Das Leben, den Werdegang des Mannes mit der Doppel-begabung beschreibt der erfahrene Chronist Lukas Hartmann sehr eindrücklich. Er hat schon mehrere auf der Lebensgeschichte historischer Personen beruhende Romane verfasst, mit seinem Buch über Soutter ist ihm ein intimes Porträt gelungen, das dem Einsamen, Verlassenen ins Innerste schaut, zugleich aber respektvolle Distanz wahrt.

 

Verschiedene Personen blicken auf  Soutter, zwei davon berichten in der Ich-Form: der Cousin Charles-Edouard und die Mutter. Weil sie das stärkste Ego haben, das Gegenüber vor allem als ihr Spiegelbild wahrnehmen?

 

All den anderen, von Jeanne über den Vater, die Leiterin der Anstalt, den Dirigenten, Zufallsbekanntschaften oder andere Künstler, die sich für Soutter interessieren,  blickt ein Erzähler über die Schulter, ins Herz.

 

Er beschreibt die enge Beziehung von Louis und Jeanne, bis diese Risse bekam: sie fühlte sich verlassen, nachdem er die Amerikanerin Madge Fursman geheiratet hatte, mit ihr in die USA gegangen war, um dort das Department of Art zu leiten, ein Unterfangen, das vollständig misslang.

Ebenso wie die Ehe der beiden, die in Schlägen und Bissen endete.

"Er war dieser Frau nicht gewachsen, auch nicht der verstörenden Fremdheit eines andern Lebens, in das er hineinstolperte."

 

1904 kehrt Louis Soutter nach Europa zurück.

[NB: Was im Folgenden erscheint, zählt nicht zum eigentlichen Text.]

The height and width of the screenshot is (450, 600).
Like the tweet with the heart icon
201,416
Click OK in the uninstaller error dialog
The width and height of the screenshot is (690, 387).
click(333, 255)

Findet einen Platz als Geiger in einem Orchester, wechselt zu einem anderen Orchester, wird entlassen...

Nach einem Kuraufenthalt fängt er wieder an zu malen, zunächst ein Porträt von Jeanne, das den Weg in eine Ausstellung findet. Die Familie ist empört.

 

Aber die Geige wird nun zweitrangig, Louis zeichnet intensiv. Tausende von Blättern füllt er in seinem Heim in Ballaigues, einem Dorf im Schweizer Jura. Häufig werden die Blätter zum Anfeuern des Ofens verwendet, es dauert lange, bis jemand der Wert der Zeichnungen erkennt.

 

Soutter malt expressive Figuren. Als die Hände zu steif werden, um den Stift zu halten, malt er mit den Fingern.

Er taucht sie in Tinte, bringt Leben und Tod auf Papier.

 

"Gegen das Leiden kann er nichts tun, er kann es bloß ausstellen.  ... Denn alles ist vorhanden im Menschen-gewimmel, zu dem er, als Abseitsstehender, selbst gehört."

 

 

Durch die verschiedenen Personen, die auf Louis Soutter blicken, umkreist Lukas Hartmann den Musiker und Maler.

Erinnerungen, die nicht chronologisch voranschreiten, sondern sprunghaft wie Soutters Leben selbst verschiedene Bereiche beleuchten, fächern die Lebenswege auf.

Von der Kindheit - deren Verwundungen bis zu Soutters Tod im Jahr 1942 nicht verheilen - über Ausbildungen, Ehe, Versuche, irgendwo heimisch zu werden, bis zur vollständigen Hingabe an die Malerei folgen die LeserInnen diesem Mann, dessen "Finger, seine Arme, sein Körper (das) darstellen, was er innerlich sah."

 

Eine wunderbare Hommage an einen einsamen Menschen und radikalen Künstler. Ein Roman, der den Blick auf die Bilder Louis Soutters verändert.